# Digitech JamMan Solo XT Looper Problems



## Doug B (Jun 19, 2017)

I recently bought a Digitech JamMan Solo XT Looper and have recorded some Jazz Drum Loops using Waveform8 and Drumatix. I then export the tracks as 16 bit Stereo wav files.

Now the problem is how to put these wav files on the JamMan. I used the usb cable and the JamMan Manager software, but I could not transfer the files. I then tried copying directly to the micro SD card, but still nothing.

Help please.


----------



## Hammerhands (Dec 19, 2016)

I was just listening to a podcast that was several years old where a guy ran into this exact problem.

He said he found disussions going back to the time the pedal was released, and Digitech never fixed the issue.

Let me see...about 30 minutes into this. I’m not sure if he ever solved it.

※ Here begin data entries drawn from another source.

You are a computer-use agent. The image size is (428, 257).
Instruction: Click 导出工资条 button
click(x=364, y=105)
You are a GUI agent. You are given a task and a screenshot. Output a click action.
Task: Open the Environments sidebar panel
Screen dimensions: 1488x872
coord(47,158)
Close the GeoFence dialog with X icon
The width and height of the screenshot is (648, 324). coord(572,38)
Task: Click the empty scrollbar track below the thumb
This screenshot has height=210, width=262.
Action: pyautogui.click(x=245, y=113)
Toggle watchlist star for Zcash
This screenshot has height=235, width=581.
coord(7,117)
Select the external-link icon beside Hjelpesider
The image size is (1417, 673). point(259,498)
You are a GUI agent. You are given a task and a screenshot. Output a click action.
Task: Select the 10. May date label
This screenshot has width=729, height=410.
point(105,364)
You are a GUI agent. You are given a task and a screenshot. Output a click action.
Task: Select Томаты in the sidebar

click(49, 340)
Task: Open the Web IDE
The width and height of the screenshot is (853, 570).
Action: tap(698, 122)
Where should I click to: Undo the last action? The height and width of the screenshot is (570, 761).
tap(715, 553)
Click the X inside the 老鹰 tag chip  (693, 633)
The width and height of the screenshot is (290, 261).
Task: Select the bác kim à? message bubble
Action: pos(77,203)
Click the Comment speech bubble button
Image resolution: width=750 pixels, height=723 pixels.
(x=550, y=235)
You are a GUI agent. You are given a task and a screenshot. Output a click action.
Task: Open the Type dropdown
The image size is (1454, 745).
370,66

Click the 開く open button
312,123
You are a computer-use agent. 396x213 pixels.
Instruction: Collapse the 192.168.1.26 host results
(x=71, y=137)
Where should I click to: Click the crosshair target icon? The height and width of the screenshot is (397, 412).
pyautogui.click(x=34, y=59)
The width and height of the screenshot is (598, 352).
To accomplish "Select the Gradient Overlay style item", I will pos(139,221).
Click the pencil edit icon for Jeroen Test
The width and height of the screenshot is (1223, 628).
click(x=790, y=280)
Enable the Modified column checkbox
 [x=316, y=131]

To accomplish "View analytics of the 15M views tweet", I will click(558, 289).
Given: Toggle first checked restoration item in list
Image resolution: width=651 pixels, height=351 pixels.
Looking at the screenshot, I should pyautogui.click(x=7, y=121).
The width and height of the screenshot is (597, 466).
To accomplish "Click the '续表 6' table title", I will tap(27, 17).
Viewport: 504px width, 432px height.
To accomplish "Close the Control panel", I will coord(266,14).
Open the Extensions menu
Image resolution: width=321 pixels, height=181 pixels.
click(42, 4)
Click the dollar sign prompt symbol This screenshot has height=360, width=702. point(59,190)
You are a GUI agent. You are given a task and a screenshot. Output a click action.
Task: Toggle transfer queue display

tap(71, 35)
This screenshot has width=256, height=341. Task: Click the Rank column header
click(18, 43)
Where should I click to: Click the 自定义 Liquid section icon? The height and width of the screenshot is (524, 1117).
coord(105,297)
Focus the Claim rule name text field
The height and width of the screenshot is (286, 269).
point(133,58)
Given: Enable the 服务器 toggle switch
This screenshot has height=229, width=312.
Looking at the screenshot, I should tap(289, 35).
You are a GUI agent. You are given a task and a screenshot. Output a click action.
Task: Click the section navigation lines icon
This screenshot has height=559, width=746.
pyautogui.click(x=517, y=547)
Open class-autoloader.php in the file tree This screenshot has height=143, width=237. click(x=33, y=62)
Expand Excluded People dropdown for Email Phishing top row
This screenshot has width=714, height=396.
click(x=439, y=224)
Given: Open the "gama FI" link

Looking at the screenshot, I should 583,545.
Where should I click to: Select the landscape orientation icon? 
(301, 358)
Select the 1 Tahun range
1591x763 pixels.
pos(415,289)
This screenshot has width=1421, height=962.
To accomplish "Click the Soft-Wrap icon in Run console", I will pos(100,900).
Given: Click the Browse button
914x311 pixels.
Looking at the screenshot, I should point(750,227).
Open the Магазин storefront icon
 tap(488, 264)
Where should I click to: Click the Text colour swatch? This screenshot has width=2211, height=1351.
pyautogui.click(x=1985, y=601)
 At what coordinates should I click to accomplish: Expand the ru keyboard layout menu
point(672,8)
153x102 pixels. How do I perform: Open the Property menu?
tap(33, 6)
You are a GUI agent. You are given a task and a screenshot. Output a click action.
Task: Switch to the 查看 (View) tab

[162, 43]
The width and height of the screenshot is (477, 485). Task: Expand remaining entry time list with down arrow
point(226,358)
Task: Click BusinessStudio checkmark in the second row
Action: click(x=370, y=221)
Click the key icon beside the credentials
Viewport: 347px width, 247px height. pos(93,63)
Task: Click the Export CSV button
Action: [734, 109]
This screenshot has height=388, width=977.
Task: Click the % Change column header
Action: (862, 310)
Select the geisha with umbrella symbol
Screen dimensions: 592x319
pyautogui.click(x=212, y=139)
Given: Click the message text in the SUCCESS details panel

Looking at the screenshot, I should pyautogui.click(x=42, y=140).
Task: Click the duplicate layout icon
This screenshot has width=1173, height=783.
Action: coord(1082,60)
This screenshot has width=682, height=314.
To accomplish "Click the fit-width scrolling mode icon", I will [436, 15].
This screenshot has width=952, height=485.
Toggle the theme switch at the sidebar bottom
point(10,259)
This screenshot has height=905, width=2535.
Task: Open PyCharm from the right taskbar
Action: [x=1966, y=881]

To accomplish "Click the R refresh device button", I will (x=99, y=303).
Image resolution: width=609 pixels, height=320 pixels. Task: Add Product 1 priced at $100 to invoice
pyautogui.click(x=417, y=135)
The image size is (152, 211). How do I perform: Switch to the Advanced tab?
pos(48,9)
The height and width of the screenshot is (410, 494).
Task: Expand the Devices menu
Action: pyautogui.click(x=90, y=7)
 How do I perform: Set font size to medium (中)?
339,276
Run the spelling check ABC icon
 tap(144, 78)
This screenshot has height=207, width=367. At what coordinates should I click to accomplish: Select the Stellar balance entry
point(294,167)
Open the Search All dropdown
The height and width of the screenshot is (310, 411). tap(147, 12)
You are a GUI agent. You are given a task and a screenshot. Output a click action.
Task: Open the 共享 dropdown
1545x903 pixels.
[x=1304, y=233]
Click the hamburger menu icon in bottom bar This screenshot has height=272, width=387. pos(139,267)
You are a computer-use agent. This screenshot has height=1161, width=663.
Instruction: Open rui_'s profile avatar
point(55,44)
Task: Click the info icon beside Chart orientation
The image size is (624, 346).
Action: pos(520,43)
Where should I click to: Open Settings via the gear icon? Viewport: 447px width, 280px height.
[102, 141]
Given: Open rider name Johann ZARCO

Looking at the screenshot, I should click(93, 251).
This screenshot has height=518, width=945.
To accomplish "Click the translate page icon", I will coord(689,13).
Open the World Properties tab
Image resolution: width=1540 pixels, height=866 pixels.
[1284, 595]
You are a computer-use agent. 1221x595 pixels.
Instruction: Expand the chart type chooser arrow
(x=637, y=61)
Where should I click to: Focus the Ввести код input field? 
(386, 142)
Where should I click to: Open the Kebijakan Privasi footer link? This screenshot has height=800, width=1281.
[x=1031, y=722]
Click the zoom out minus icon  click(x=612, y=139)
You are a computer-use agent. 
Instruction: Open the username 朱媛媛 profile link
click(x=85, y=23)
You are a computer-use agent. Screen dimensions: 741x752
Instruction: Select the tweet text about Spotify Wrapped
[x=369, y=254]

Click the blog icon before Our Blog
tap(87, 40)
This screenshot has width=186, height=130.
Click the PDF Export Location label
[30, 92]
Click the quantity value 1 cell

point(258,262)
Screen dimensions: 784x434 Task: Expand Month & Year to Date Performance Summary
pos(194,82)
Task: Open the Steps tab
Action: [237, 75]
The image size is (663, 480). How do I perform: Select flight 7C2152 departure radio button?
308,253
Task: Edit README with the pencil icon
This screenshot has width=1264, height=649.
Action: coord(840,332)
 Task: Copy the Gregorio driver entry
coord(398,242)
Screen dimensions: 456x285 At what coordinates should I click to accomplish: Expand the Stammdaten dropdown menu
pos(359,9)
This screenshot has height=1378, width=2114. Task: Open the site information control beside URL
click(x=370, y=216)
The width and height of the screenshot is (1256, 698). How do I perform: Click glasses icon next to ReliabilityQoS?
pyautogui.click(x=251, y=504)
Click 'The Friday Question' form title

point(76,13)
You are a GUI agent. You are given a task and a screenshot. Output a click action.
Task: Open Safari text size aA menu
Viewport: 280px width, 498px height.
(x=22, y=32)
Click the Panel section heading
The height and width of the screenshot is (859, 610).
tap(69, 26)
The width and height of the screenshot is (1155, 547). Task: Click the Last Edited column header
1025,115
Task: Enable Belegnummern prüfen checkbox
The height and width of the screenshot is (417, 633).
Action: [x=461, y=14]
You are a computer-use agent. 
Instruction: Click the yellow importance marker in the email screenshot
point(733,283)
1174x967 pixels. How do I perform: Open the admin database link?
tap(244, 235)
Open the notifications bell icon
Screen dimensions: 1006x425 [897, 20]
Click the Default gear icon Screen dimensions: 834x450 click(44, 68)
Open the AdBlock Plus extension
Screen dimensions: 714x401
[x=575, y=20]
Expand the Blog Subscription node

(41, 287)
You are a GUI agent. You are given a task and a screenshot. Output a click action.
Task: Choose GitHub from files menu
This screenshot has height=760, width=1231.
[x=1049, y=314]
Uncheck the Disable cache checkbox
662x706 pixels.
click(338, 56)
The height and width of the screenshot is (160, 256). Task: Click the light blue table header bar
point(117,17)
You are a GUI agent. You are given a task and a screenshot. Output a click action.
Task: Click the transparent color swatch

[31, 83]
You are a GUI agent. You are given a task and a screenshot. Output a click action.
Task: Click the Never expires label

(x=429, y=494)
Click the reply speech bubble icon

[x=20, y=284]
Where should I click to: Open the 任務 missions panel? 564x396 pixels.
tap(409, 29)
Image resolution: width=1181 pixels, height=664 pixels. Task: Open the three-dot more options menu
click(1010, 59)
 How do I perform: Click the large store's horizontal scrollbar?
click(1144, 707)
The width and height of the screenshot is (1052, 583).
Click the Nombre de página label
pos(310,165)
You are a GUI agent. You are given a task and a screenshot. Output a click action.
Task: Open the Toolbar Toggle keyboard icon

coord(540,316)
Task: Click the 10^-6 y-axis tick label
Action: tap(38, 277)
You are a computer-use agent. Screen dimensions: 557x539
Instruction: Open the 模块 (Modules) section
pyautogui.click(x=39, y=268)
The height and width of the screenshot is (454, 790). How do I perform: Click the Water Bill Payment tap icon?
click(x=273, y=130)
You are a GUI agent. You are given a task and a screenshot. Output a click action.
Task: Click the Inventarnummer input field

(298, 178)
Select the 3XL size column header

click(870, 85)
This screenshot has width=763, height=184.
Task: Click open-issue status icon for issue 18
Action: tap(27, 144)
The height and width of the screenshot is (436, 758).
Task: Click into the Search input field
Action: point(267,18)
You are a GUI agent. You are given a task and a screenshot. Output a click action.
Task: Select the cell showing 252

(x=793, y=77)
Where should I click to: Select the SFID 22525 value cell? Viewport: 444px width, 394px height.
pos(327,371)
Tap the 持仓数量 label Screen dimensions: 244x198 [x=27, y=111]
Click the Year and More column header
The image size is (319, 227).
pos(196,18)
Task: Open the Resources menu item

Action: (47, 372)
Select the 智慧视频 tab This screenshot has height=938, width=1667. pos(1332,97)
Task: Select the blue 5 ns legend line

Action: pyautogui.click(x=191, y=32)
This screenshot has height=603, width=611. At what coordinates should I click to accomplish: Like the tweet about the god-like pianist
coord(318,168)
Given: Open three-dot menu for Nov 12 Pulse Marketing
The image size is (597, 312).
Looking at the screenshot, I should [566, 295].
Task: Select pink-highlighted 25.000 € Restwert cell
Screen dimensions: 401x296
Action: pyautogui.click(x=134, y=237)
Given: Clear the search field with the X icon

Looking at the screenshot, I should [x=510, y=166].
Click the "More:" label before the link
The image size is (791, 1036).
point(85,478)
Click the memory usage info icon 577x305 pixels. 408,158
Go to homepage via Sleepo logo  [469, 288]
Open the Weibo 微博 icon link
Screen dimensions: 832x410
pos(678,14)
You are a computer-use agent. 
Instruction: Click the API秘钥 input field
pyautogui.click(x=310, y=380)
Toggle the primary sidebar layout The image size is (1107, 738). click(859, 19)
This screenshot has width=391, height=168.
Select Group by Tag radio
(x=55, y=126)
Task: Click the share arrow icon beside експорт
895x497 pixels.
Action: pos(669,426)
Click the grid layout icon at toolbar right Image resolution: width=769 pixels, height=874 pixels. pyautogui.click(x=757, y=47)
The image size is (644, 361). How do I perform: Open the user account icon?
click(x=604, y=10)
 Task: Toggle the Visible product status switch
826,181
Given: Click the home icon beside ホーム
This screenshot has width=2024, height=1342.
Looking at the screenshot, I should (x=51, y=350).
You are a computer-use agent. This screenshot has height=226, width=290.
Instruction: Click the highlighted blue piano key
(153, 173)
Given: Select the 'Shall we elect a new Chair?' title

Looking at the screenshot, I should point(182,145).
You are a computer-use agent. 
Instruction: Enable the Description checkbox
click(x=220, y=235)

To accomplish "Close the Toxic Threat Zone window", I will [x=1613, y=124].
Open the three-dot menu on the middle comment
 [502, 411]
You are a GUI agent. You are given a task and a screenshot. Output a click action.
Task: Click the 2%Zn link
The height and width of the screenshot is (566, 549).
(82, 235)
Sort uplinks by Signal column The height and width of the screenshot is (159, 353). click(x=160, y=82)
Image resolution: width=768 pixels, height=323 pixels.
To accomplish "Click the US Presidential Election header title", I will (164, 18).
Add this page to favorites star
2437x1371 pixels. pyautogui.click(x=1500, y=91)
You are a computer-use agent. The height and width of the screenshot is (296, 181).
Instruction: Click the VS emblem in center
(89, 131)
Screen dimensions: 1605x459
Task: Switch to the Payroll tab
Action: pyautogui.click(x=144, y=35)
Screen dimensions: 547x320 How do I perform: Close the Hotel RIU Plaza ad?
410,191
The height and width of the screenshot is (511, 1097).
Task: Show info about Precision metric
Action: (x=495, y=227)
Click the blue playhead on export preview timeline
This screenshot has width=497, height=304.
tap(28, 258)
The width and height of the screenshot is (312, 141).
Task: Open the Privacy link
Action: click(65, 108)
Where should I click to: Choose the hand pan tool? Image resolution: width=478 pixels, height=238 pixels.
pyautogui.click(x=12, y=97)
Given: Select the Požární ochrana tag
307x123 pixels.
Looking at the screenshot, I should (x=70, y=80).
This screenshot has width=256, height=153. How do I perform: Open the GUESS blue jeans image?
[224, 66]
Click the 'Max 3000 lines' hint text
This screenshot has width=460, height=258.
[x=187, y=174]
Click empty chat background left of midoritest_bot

Episode 57: In A Jam, Man!

Make sure you have the latest version of the software, JamManager XT 2.35.
https://digitech.com/en/software

I don’t have one, so it would be hard for me to figure this out, but if I was going to try something, this is what I would do.

1. Put the microSD card in the JamMan and do the format procedure.
2. Record something on the JamMan to the card.
3. See if Windows can read the card.
4. If not, take the card to a Linux or Apple computer and see if they can read the card.
[If that works, you may be able to download something that allows Windows to read whatever format the card is in, like EXT3 or?]
5. If you can see files, figure out the file format (using ffprobe perhaps), and the naming convention.
6. If you can’t see files, see if there is a Linux or Apple version of the JamMan software that works.
7. If not, see if you can read the disc with a disc editor program. A .wav file will have a specific header you should be to able find. This would be horrible, but somebody may have or will be able to write a program to make it work.


----------



## Doug B (Jun 19, 2017)

I figured it out. So simple a solution that I can't believe how dumb I was. 

I run a patch cord from the line out of my Lexicon Alpha external USB sound card on my computer to the left input of the JamMan. (Sound source is played on the computer) Then the left out to my amp. I start record on the JamMan and start playing the file on the computer.

Before, I was trying to copy the wav file. But this time I just recorded direct. Works perfectly.

Thanks everyone for your help.


----------